Сверкнули очи Манефы, сдвинулись брови. Легкая дрожь по губам пробежала, и чуть заметная бледность на впалых щеках показалась. Поспешно опустила она на глаза креповую наметку.
Не примечая, как подействовало на игуменью упоминанье про Стуколова, Марья Гавриловна продолжала рассказывать о красноярской братии.
- Тот Стуколов где-то неподалеку от Красноярского скита искал обманное золото и в том обмане заодно был с епископом. Потому Патап Максимыч и думает, что епископ и по фальшивым деньгам не без участия... Сердитует очень на них... "Пускай бы, говорит, обоих по одному канату за Уральски бугры послали, пускай бы там настоящее государево золото, а не обманное копали..." А игумна Патап Максимыч жалеет и так полагает, что попал он безвинно.
Не ответила Манефа, хоть Марья Гавриловна приостановилась, выжидая ее отзыва.
- И благочестный, говорит про него Патап Максимыч, старец, и души доброй, и хозяин хороший,- продолжала Марья Гавриловна.- Должно быть, обманом под такое дело подвели его...
- Где же они теперь? - как бы из забытья очнувшись, спросила Манефа. - В остроге, матушка,- ответила Марья Гавриловна.- Пятьдесят человек, слышь, прогнали... Большая переборка идет.
- Ох, господи!..- с тяжелым вздохом молвила игуменья.
И не смогла дольше сдерживать волненья: облокотилась на стол и закрыла ладонью глаза.

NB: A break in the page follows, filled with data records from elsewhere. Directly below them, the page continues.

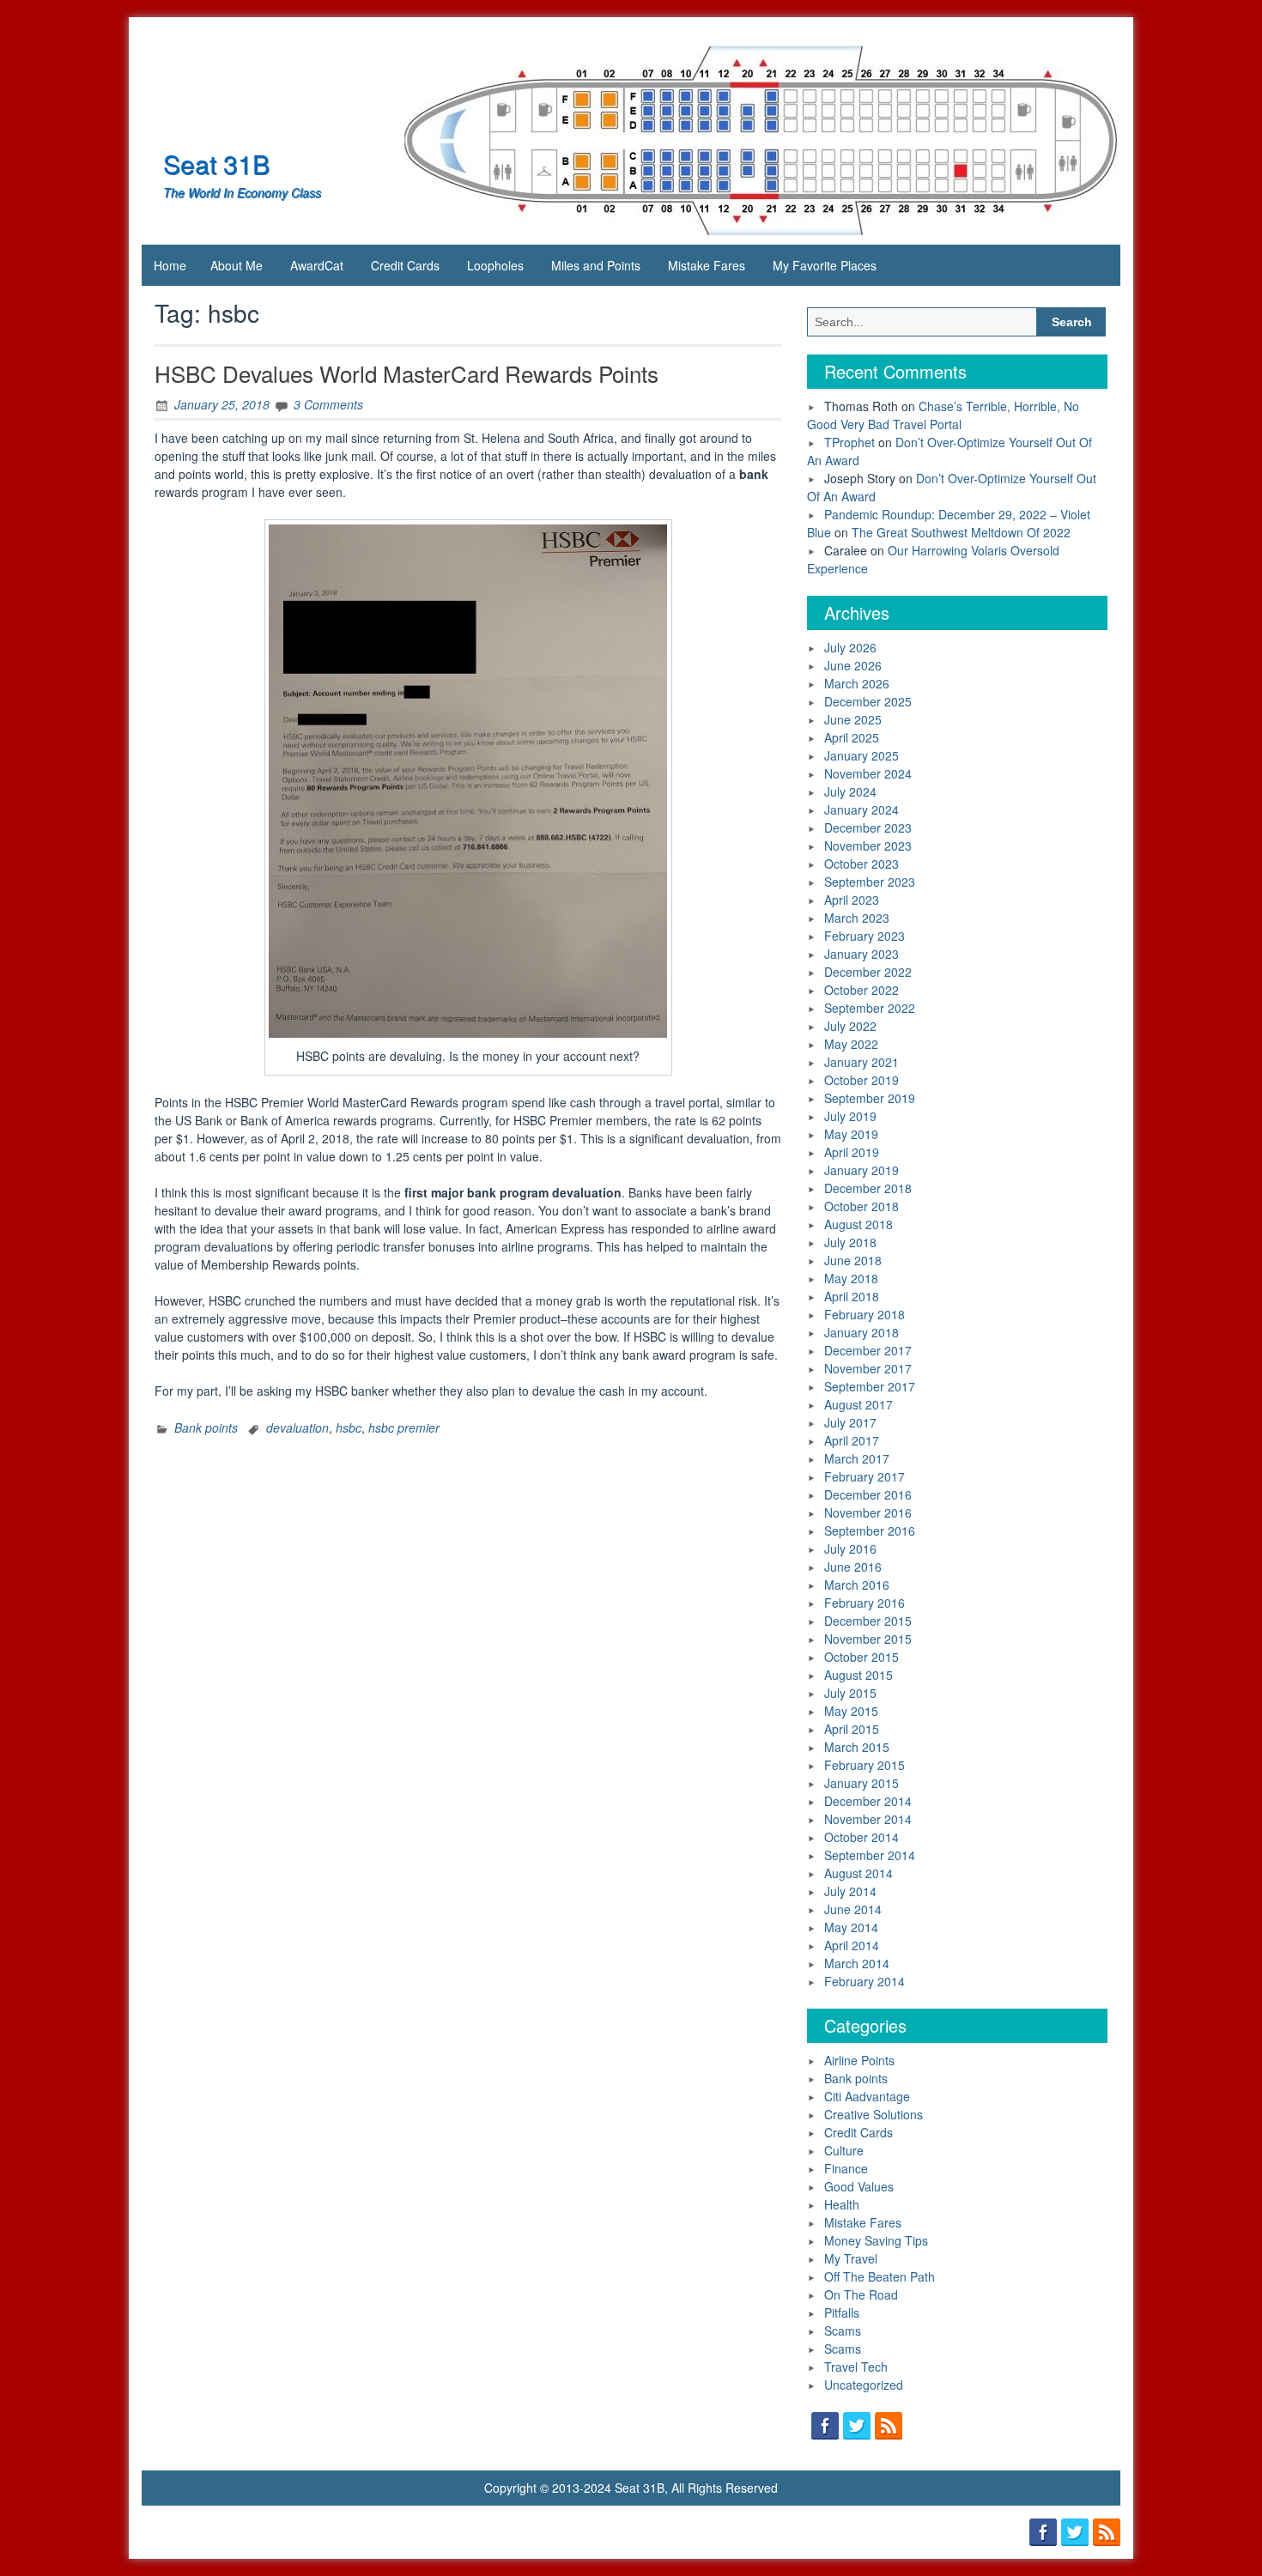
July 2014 (850, 1891)
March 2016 (856, 1584)
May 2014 (851, 1927)
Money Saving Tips (876, 2240)
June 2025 (853, 719)
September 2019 (869, 1097)
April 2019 (851, 1152)
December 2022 (868, 971)
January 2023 (861, 953)
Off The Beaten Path (879, 2276)
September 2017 (869, 1386)
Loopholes (495, 265)
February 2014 (864, 1981)
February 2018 (864, 1314)
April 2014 (851, 1945)
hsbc (348, 1427)
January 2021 (861, 1061)
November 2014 (868, 1818)
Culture (844, 2150)
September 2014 (869, 1855)
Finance (846, 2168)
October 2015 (861, 1656)
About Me (236, 265)
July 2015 (850, 1692)
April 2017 (851, 1440)
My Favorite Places (825, 265)
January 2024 (861, 809)
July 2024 (850, 791)
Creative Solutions (873, 2114)
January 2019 (861, 1170)
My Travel (850, 2258)
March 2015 (856, 1746)
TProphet (849, 442)
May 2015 (851, 1710)
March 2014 (856, 1963)
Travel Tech (856, 2366)
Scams (842, 2330)
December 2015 (868, 1620)
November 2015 (868, 1638)
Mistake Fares (706, 265)
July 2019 (850, 1115)
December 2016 (868, 1494)
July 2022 (850, 1025)
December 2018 (868, 1188)
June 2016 (853, 1566)
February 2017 (864, 1476)
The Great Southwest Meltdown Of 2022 (961, 532)
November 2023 (868, 845)
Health (841, 2204)
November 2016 (868, 1512)
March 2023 (856, 917)
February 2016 (864, 1602)
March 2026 (856, 683)
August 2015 (858, 1674)
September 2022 (869, 1007)
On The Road (861, 2294)
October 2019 (861, 1079)
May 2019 (851, 1134)
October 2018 (861, 1206)
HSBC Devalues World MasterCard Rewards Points (406, 373)
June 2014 (853, 1909)
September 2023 (869, 881)
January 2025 (861, 755)
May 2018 (851, 1278)
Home (170, 265)
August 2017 (858, 1404)
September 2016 (869, 1530)
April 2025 (851, 737)
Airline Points (859, 2060)
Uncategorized (863, 2384)
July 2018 (850, 1242)
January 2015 (861, 1782)
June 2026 (853, 665)
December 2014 (868, 1800)
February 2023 (864, 935)
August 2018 (858, 1224)
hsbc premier (404, 1427)
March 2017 (856, 1458)
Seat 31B (216, 163)
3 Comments (328, 404)
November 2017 (868, 1368)
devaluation (297, 1427)
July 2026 (850, 647)
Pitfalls (841, 2312)
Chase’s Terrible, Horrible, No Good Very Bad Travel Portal (943, 415)
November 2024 (868, 773)
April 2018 (851, 1296)
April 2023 (851, 899)
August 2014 (858, 1873)
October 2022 (861, 989)
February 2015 (864, 1764)
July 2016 (850, 1548)
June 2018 (853, 1260)
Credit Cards (405, 265)
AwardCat (316, 265)
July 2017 (850, 1422)
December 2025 (868, 701)
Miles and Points (595, 265)
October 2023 (861, 863)
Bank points (206, 1427)
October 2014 (861, 1837)
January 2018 (861, 1332)
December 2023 (868, 827)
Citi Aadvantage (867, 2096)
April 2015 (851, 1728)
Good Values (859, 2186)
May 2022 (851, 1043)
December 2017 (868, 1350)
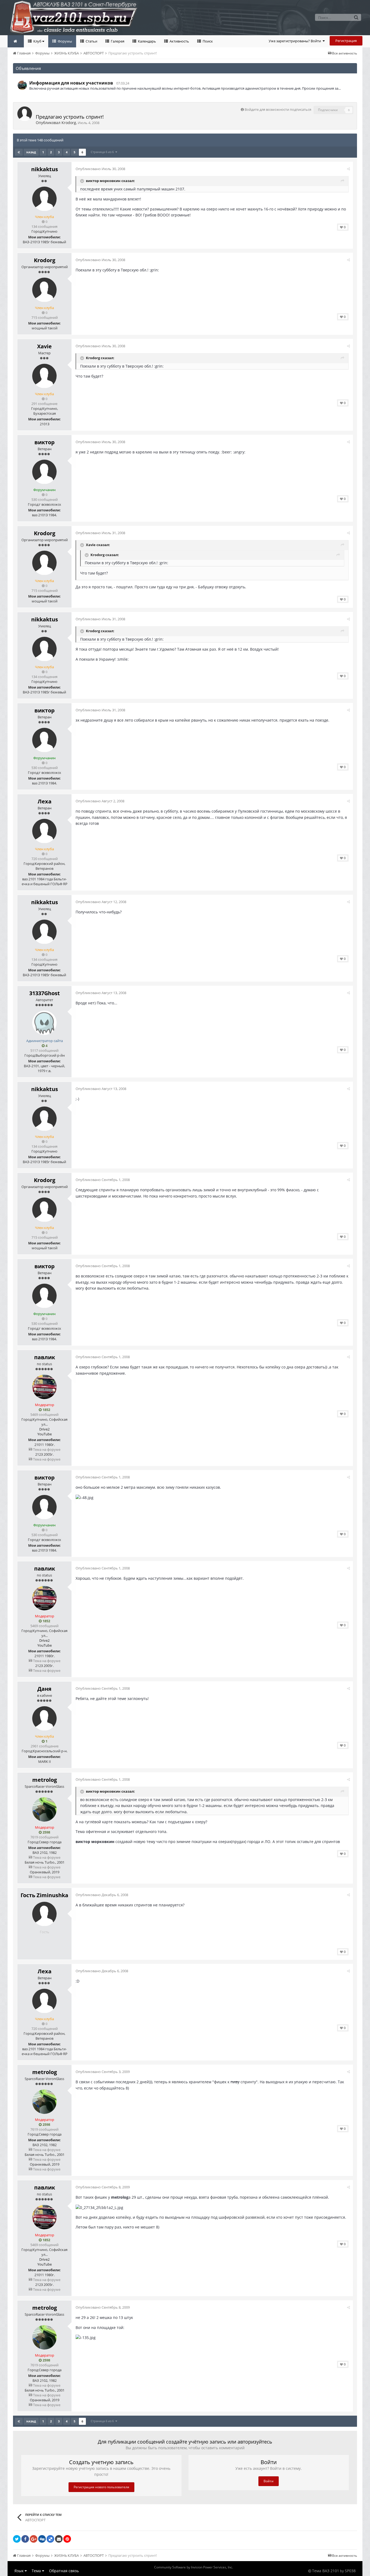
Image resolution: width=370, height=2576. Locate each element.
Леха (44, 801)
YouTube (44, 1434)
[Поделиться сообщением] (348, 168)
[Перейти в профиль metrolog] (44, 1809)
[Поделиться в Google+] (33, 2539)
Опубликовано (100, 168)
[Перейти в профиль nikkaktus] (44, 199)
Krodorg (68, 122)
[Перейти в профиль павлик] (44, 1387)
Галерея (117, 41)
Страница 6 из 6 (103, 152)
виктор (44, 442)
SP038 (350, 2570)
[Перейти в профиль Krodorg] (24, 113)
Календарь (146, 41)
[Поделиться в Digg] (42, 2539)
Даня (44, 1688)
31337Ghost (44, 993)
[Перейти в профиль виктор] (44, 472)
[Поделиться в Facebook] (25, 2539)
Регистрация (346, 40)
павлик (44, 1357)
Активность (179, 41)
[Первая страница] (19, 152)
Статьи (91, 41)
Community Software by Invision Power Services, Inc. (193, 2567)
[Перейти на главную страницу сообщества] (16, 41)
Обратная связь (64, 2570)
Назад (31, 152)
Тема (37, 2570)
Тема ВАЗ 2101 (325, 2570)
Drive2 (44, 1429)
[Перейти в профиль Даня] (44, 1718)
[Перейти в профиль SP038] (22, 85)
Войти (269, 2481)
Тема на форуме (46, 1449)
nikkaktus (44, 169)
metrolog (44, 1779)
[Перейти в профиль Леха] (44, 831)
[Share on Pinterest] (67, 2539)
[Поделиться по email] (59, 2539)
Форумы (64, 41)
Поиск (207, 41)
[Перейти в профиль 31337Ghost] (44, 1023)
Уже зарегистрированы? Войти (296, 40)
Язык (19, 2570)
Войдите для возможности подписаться (278, 109)
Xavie (44, 346)
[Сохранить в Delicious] (50, 2539)
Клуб (37, 41)
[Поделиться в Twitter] (17, 2539)
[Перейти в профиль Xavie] (44, 376)
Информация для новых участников (71, 83)
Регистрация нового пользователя (101, 2487)
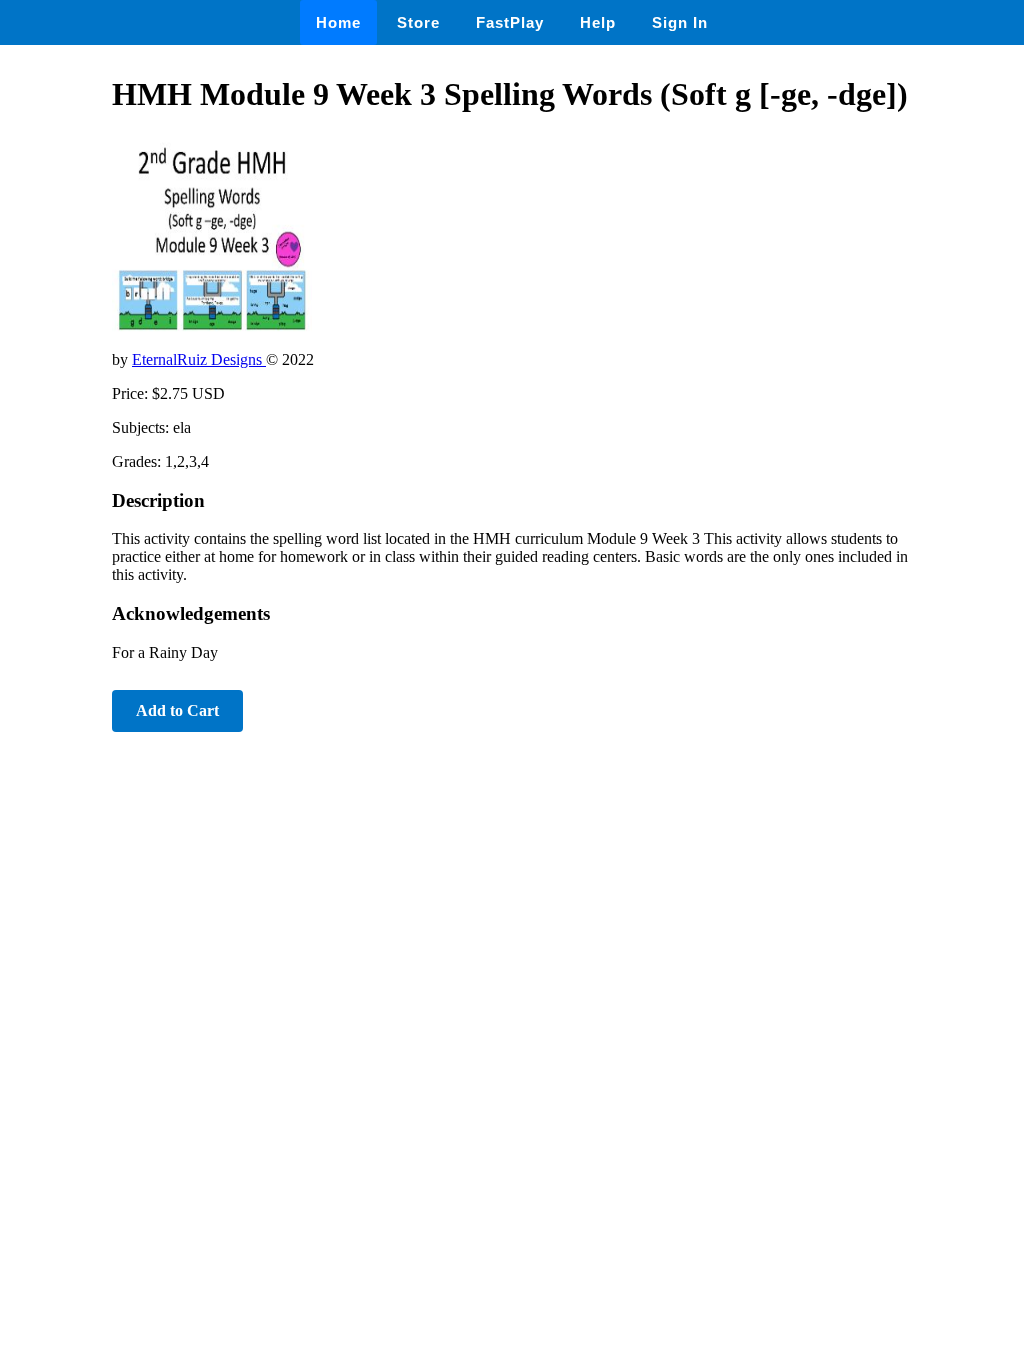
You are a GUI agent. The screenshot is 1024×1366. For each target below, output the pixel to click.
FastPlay (510, 22)
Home (338, 22)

- Что с вами, матушка?- озабоченно спросила ее Марья Гавриловна.
Помолчала Манефа и промолвила взволнованным голосом:
- О брате вздумала... Патап на ум пришел... Знался он с отцом-то Михаилом, с тем красноярским игумном... Постом к нему в гости ездил... с тем... Ну, с тем самым человеком... И, не договорив речи, смолкла Манефа.
- Со Стуколовым? - подсказала Марья Гавриловна.
- Опять же на Фоминой неделе Патап посылал с письмом к отцу Михаилу того детину... Как бишь его?.. забываю все...- говорила Манефа.
Марью Гавриловну теперь в краску бросило... у ней речь не вяжется, у ней слова с языка нейдут.
- Вот что в приказчики-то взял к себе...- продолжала Манефа...- Еще к вам на Радуницу с письмом заходил... Алексеем, никак, зовут. Ни слова Марья Гавриловна. Замолчала и Манефа.
- Ну как братнино-то письмо да в судейские руки попадет! - по малом времени зачала горевать игуменья.- По такому делу всякий клочок в тюрьму волочет, а у приказных людей тогда и праздник, как богатого человека к ответу притянут... Как не притянуть им Патапа?..Матерой осетер не каждый день в ихний невод попадает... При его-то спеси, при его-то гордости!.. Да легче ему дочь, жену схоронить, легче самому живому в могилу лечь!.. Не пережить Патапу такой беды!..
- Не беспокойтесь, матушка,- утешала Манефу Марья Гавриловна.- При мне, как я в Осиповке была, то письмо в целости назад воротилось.
- Как так? - спросила обрадованная игуменья.
- Тот, что... этот приказчик-от... не доехал,- отвечала Марья Гавриловна, отворотясь от Манефы и глядя в окошко.- Дорогой проведал, что старцев забрали... Он и воротился.
- Слава тебе, господи!.. Благодарю создателя!..- набожно перекрестясь, молвила Манефа.- Эки дела-то!.. Эки дела!..- продолжала она, покачивая головой.- В обители, во святом месте, взамен молитвы да поста, чем вздумали заниматься!.. Себя топят и других в омут тянут... Всем теперь быть в ответе!.. Всем страдать!..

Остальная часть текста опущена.